So she grabbed him and kissed him,
and with a bold expression she said to him,
“I have fresh meat at home;
today I have fulfilled my vows!
That is why I came out to meet you,
to look for you,and I found you!
I have spread my bed with elegant coverings,
with richly colored fabric from Egypt.
I have perfumed my bed
with myrrh, aloes, and cinnamon.
Come, let’s drink deeply of lovemaking until morning,
let’s delight ourselves with sexual intercourse.
For my husband is not at home;
he has gone on a journey of some distance.
He has taken a bag of money with him;
he will not return until the end of the month.”

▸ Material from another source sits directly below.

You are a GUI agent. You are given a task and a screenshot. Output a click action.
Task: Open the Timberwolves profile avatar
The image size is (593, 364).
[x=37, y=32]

            When I first heard that, my immediate mental reflex was, “Damn! That’s like every sex scene I’ve ever watched….oh my goodness, THAT’s my first response?” The justifications didn’t fall too far behind, e.g. “It was wrong because it was adultery, not because it was ‘naughty sex'” or “It was wrong because it wasn’t done out of love!” The text is clearly focused on the evil of adultery, but is not the secrecy and indulgence a big factor here as well? Speaking as non-academically as possible, I have to admit that I now struggle deeply with the aforementioned tension in Christian theology. It makes marriage seem just like a ticket that allows you to fulfill all the fantasies of sexual desire that you couldn’t before you got married (though you wanted too!). However, I’m really glad I waited a few more days before finishing this post, because what happened on another Tues. night gave me a wider perspective.

            The Bongo club was once again filled with a large percentage of women, but this time, something was different for me. What began to form during my mental process was to look at them as whole persons, not just whole bodies. Once this had occurred, it was no longer just “Hey! I’m a free young adult!” It was more, “What a shame…these men and women…why do we do this to ourselves”. Not in an arrogant manner but in a manner of…I get it. There are not too many men my age that can understand the social shame I face, being a 22-year old virgin. And not just a virgin, but a super-virgin, if that’s possible. I’ve never had a girlfriend, have barely had what you can call a ‘date’, have never kissed  a girl or been kissed, and needless to say that the only women that I’ve had sexual pleasure with were digital. The immense social pressure, biological pressure, and ‘religious’ pressure all reach here at a nexus, and weigh as  big as burden of anxiety from which I cannot be relieved so easily as you can imagine. Furthermore, my heart is very fragile and for some reason women just seem to think it is the most meaningless thing one can possibly break.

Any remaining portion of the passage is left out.